Un détenu dénonce les allégations d’amnistie du régime iranien

CSDHI – Le régime iranien garde régulièrement ses détenus au-delà de leurs peines – et en libère d’autres, au début de leur peine, sous prétexte d’« amnistie » en faveur des prisonniers politiques, a révélé dans une lettre un prisonnier politique.

Hamidreza Borhani a dit qu’il avait purgé sa peine de trois ans dans la sinistre prison de Gohardacht, à Karaj (en banlieu de Téhéran), pour avoir soutenu l’organisation des Moudjahidine du peuple d’Iran (OMPI), mais il était toujours derrière les barreaux sept mois plus tard et n’avait aucune idée de la date à laquelle il serait libéré.

Il a écrit dans une lettre, de la prison : « Ce qu’ils font, c’est  de libérer certains détenus politiques quelques jours plus tôt pour donner un spectacle d’amnistie.

« Ce programme vise à donner de l’espoir aux politiciens qui n’ont aucun espoir sur le fait que les choses soient  sur le point de s’améliorer ».

« Sur cette ligne, ils ont récemment libéré un prisonnier politique deux jours avant la fin de sa peine de cinq ans pour créer une agitation chez les « réformistes » et leur prouver qu’il y a de l’espoir.

« Mais pour éviter de susciter trop d’espoir, ils ont libéré son frère avec deux jours de retard ».

Il a ajouté : « J’ai été condamné à trois ans de prison et je suis maintenant derrière les barreaux depuis trois ans et sept mois, et j’en suis à me demander combien de temps je vais encore rester ici ».

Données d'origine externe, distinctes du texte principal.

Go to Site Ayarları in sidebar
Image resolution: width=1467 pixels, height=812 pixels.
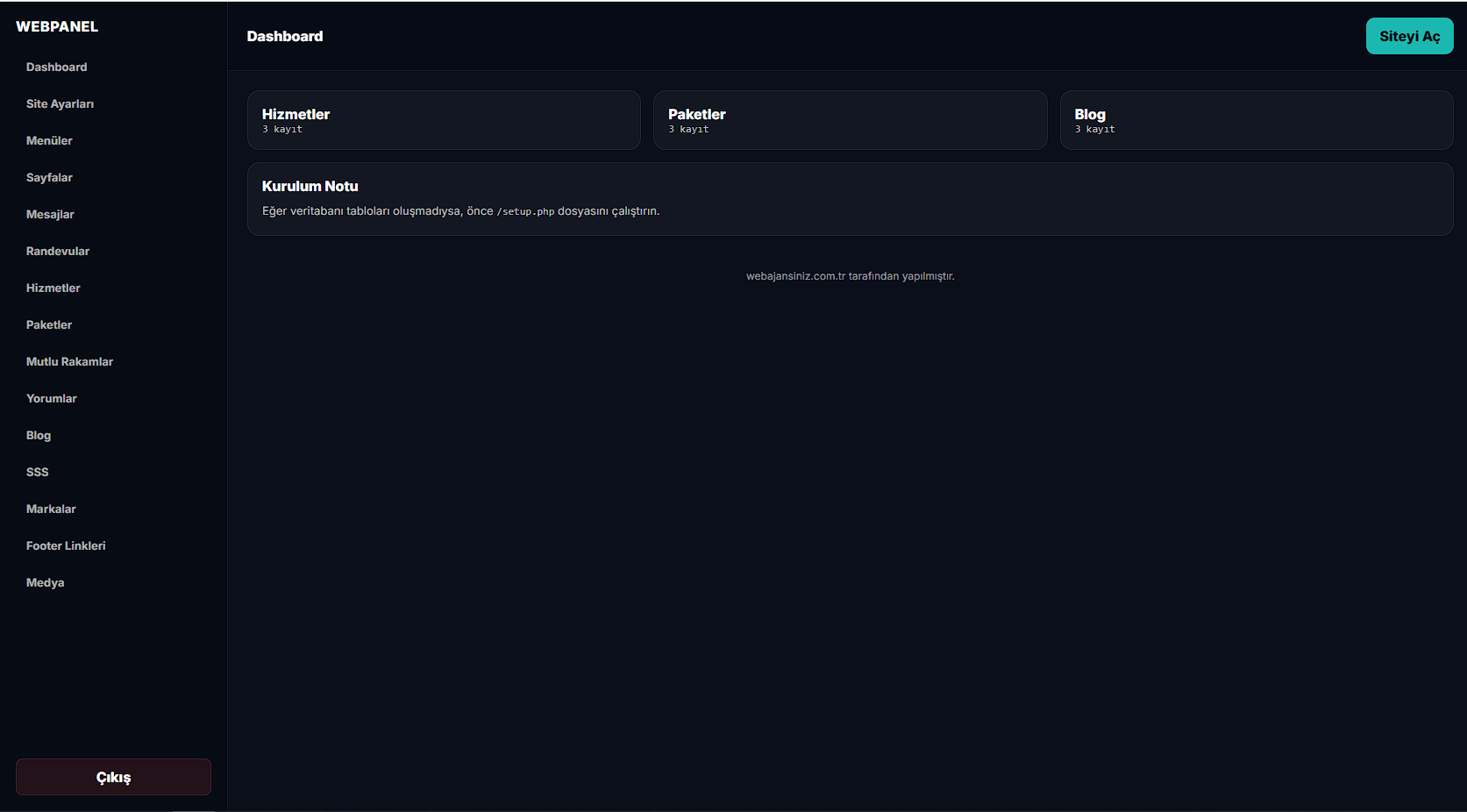tap(60, 104)

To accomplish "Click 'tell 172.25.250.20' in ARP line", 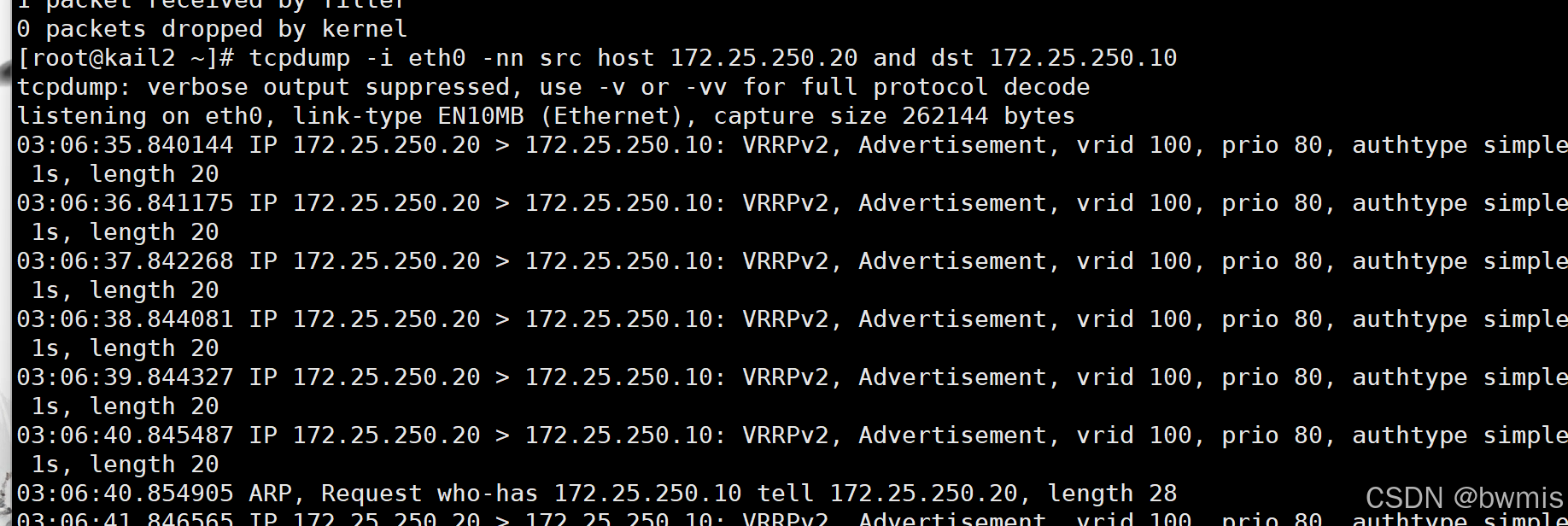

« Malgré toutes les injustices – bien que la justice n’ait pas sa place dans le système judiciaire des mollahs – je voudrais déclarer à tous ceux qui ont été libérés plus tôt ou s’attendent à l’être, qu’ils ne devraient pas se faire de reproches, parce que je prie depuis des jours pour qu’ils soient libérés plus tôt ».